Beneath this line is the data. Output exactly the lines from the line with "Given: Click the" to the line with "The image size is (503, 373).", both ends included, and nothing more.

Exercise inputs:
_ _ _ _
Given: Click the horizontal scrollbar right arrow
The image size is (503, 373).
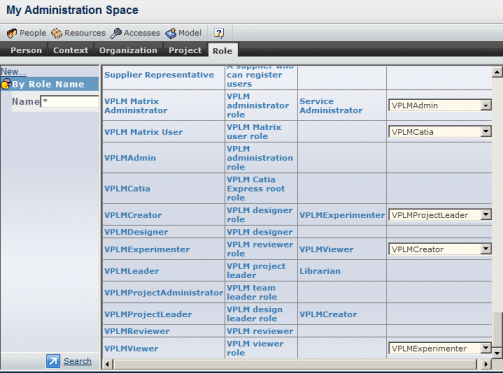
_ _ _ _
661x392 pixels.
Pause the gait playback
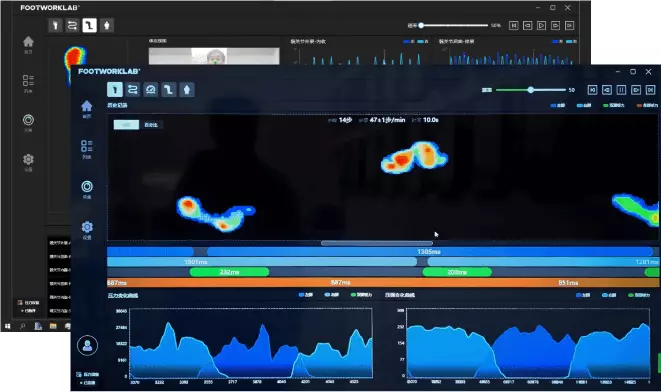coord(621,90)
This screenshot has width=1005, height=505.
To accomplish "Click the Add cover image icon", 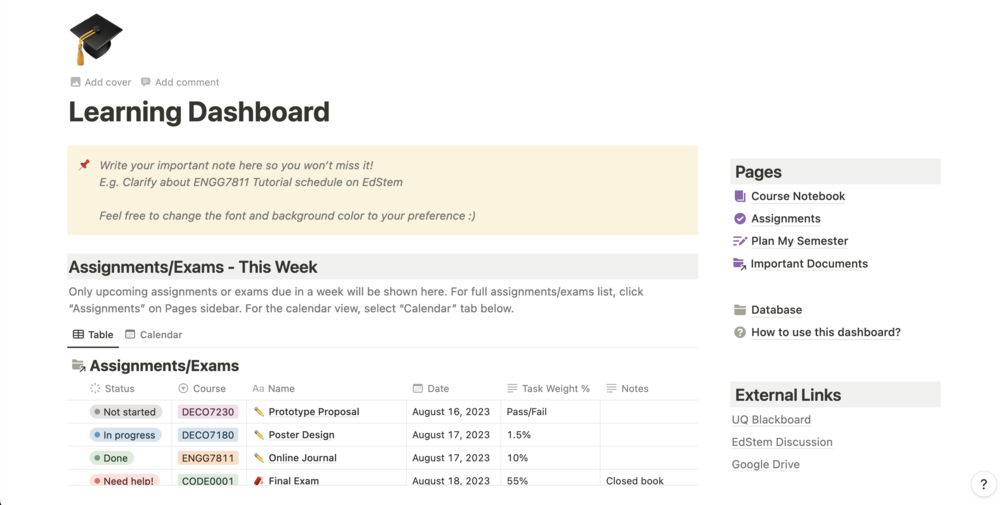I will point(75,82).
_ _ _ _
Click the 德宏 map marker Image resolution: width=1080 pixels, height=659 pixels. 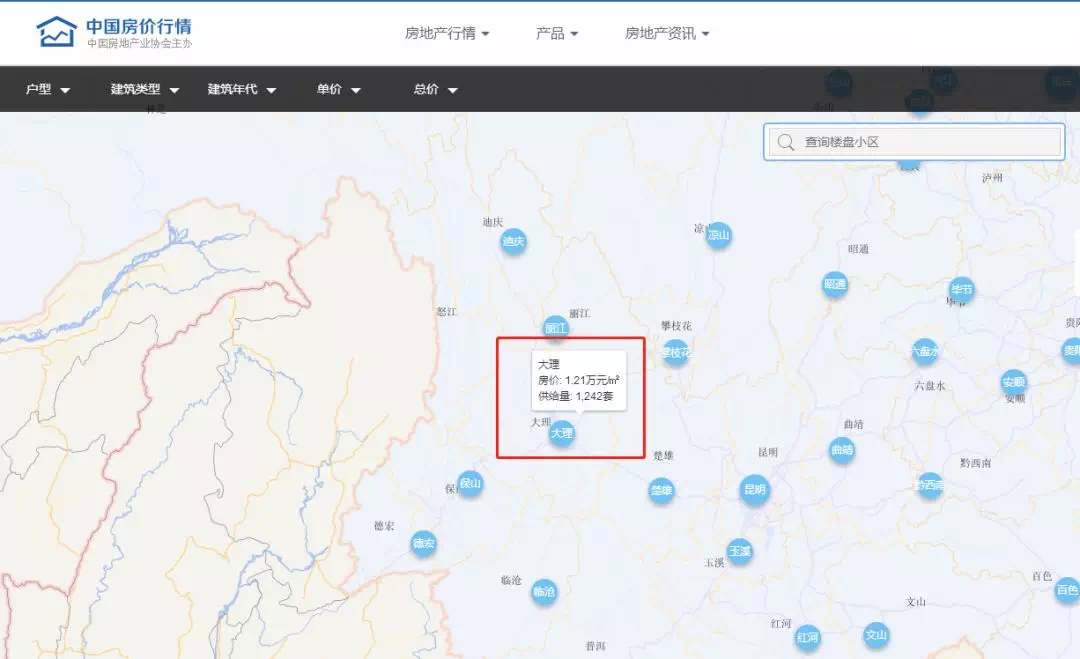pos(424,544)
_ _ _ _
Answer area:
Given: Click the horizontal scrollbar right arrow
The image size is (503, 373).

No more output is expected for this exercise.